Plus, hard times for the Blackstone
For those morons who say after a blizzard, “How’s that for global warming!” may we point out that one of the harbingers of climate change is the severity of storms that we experi-ence.
Now that President Obama has declared the Biggest Little a disaster area due to torrential rains, perhaps that concept might enter a few tiny brains. When since the Blizzard of ’78 can anyone remember Route 95 being closed, never mind just for rain?
At Casa Diablo, we had the local fire department in our house for three hours on Tuesday night trying to pump five inches of water out of the basement — along with oil leaking from the boiler. Some fun.
So get used to it, boys and girls. As New York Times columnist Tom Friedman stated, it is “global weirding.” Ignore it at your peril.
THE BLACKSTONE WILL BOUNCE BACK
Your superior correspondents were saddened to hear that the Blackstone, a true local institution, has staged its last show at its Main Street location in Pawtucket.
The club, which was started by John Lefrancois on Mendon Road in Cumberland a couple of decades back, was known for its strong support of local music and musicians and was a magnet for other community events — including fundraisers for a wide variety of charitable causes and for groups and individuals fallen on hard times.
In recent years, Marion Davis also had a large rule in managing and running the Blackstone.
Your superior correspondents spoke with John recently. He told us that, regretfully, the location in the Hope Village complex was not working out. But he said he has high hopes that before the end of the year the Blackstone will be able to set up shop in a different location.

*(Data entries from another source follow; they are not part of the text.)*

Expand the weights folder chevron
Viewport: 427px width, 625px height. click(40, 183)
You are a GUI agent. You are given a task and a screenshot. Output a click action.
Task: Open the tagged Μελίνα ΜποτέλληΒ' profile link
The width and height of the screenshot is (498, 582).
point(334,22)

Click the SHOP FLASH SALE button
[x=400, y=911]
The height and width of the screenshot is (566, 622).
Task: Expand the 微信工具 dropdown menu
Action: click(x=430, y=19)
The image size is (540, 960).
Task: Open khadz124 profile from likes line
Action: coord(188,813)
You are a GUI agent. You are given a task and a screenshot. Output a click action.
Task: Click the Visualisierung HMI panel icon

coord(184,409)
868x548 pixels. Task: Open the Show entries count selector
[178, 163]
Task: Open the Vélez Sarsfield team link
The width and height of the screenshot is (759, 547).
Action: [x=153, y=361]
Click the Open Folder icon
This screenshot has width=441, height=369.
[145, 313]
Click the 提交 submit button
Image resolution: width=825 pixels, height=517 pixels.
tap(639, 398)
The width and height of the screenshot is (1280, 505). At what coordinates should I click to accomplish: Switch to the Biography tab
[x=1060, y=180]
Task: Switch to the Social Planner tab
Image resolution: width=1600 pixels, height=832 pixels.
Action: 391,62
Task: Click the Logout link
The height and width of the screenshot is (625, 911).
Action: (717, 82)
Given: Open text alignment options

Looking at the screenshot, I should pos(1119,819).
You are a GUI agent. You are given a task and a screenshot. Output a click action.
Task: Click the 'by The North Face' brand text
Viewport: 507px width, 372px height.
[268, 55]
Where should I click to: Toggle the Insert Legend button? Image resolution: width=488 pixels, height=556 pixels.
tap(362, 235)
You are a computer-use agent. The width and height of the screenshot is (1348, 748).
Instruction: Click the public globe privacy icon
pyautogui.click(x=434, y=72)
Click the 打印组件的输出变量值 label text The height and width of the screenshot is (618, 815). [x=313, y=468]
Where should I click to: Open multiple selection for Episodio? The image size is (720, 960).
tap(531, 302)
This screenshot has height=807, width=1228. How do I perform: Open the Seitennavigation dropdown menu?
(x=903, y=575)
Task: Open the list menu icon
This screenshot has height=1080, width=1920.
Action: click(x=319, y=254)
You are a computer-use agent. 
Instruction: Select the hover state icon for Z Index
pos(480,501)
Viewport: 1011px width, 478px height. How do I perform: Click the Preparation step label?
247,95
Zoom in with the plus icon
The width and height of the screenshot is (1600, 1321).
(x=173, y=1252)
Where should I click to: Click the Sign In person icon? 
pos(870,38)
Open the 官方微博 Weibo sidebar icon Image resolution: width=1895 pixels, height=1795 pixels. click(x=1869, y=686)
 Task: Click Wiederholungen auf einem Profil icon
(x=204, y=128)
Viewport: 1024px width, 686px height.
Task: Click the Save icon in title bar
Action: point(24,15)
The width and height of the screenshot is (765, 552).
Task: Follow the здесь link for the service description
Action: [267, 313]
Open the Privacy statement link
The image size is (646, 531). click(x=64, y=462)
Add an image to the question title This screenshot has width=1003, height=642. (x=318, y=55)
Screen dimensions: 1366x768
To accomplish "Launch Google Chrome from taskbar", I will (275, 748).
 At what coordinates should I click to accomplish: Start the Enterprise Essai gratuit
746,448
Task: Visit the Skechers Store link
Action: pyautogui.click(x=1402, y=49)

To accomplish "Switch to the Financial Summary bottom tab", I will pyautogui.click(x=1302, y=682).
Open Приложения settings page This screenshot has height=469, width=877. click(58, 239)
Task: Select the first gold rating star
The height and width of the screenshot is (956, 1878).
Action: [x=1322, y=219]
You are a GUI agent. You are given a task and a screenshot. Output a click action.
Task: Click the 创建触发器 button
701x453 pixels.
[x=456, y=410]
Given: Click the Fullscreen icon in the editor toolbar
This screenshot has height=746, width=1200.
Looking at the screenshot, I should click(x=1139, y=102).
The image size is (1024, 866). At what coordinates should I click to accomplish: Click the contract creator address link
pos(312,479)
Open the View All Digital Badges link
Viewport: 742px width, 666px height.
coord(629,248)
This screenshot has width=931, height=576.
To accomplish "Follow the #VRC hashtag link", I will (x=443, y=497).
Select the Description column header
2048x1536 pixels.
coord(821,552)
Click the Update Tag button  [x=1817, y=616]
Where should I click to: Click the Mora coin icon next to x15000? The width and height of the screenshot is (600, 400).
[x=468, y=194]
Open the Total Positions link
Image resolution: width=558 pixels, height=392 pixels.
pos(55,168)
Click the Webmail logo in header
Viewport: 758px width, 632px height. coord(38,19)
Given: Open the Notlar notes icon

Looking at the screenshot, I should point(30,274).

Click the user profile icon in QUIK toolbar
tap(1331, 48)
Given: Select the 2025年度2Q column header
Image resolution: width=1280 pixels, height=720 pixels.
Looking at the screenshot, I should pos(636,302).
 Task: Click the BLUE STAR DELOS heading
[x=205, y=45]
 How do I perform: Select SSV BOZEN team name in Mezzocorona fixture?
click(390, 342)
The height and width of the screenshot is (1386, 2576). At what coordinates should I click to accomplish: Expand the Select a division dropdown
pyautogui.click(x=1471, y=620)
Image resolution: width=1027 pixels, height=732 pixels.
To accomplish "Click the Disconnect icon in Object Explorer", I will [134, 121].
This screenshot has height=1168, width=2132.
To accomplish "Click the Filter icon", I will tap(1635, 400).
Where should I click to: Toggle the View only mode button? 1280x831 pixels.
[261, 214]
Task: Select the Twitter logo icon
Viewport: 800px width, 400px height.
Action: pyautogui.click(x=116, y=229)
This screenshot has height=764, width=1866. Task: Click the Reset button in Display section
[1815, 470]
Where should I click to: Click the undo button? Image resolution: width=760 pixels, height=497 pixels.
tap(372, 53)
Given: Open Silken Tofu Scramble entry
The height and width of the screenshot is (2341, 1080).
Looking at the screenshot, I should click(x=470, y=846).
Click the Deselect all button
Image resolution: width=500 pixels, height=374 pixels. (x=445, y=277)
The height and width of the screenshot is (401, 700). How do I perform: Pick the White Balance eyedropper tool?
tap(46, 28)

“I intend to continue to host events at Roshinas,” a restaurant at the Main Street address, he says. “We want to continue to have Tuesday nights with Mike Tanaka and friends. I personally think that’s important.”
The Tanaka gathering is, in fact, one of the best regular jazz events around (and free, too!). And P+J have little doubt that a new home for the Blackstone will work out fine. John has been in the business a long time and he knows what he’s doing. But probably more important is the fact that the club has a loyal fan base and musicians like playing there.
“Check in with the website” — myspace.com/theblackstone — “and we will continue to advertise in the Phoenix,” John tells us. We fully expect the Blackstone will bounce back within a few months.
P&J got a note from our old friend and Casa Diablo regular, Joe Kernan, the veteran reporter for the Warwick Beacon/Cranston Herald (the guy responsible for the frequently wry Police Log) in response to our musings on the passing, last week, of actor Fess “Davy Crockett” Parker.
Joe tells us that back “in the ’50s, when I was growing up in working-class Boston, the older teenagers who had cars started a fad of hanging raccoon tails from their radio an-tennas (they actually sold them alongside auto parts in Roxbury). When Davy Crockett hit the fan, the tails started disappearing from the ‘jalopies’ and started appearing on home-made coonskin headwear put together by larcenous nine-year-olds. The trick was to wear them where an older kid wouldn’t see it and steal it back.” Apparently Joe was able to pilfer ’coon tails without facing any serious retribution from the Mondos of Mass Ave.
Amid all the talk of coonskin caps last week, we made mention of Charles Mingus’s “Goodbye, Pork Pie Hat.” Joe also notes that the wearer of the pork pie hat celebrated in that song was the great tenor player Lester Young. P+J’s favorite thing about the tune (the second cut on the classic Mingus Ah Um album) is the weird, fluttery tenor solo by John Handy.
Joe adds: “I bought Mingus Ah Um with the money I saved from selling raccoon tails.”
QUESTIONS FOR AG ASPIRANTS
A recent missive from Karen Loewy, the Senior Staff Attorney for Gay & Lesbian Advocates & Defenders (GLAD), encourages folks who care about civil liberties, support same sex marriage, and think that the so-called “Defense of Marriage Act” is a crock of discriminatory fecal matter (you, know, like the inhabitants of Casa Diablo), might want to consider asking our potential attorneys general about their positions on marriage equality, and how they interpret the law on LGBT issues.
While we’re at it, we would like to give a little push to new House Speaker Gordon Fox. Hey Gordon, we think this is the year to make a real push for a same-sex marriage bill. And despite the whining from those who just don’t get it, it says here the bill can become reality during the upcoming session of the General Assembly.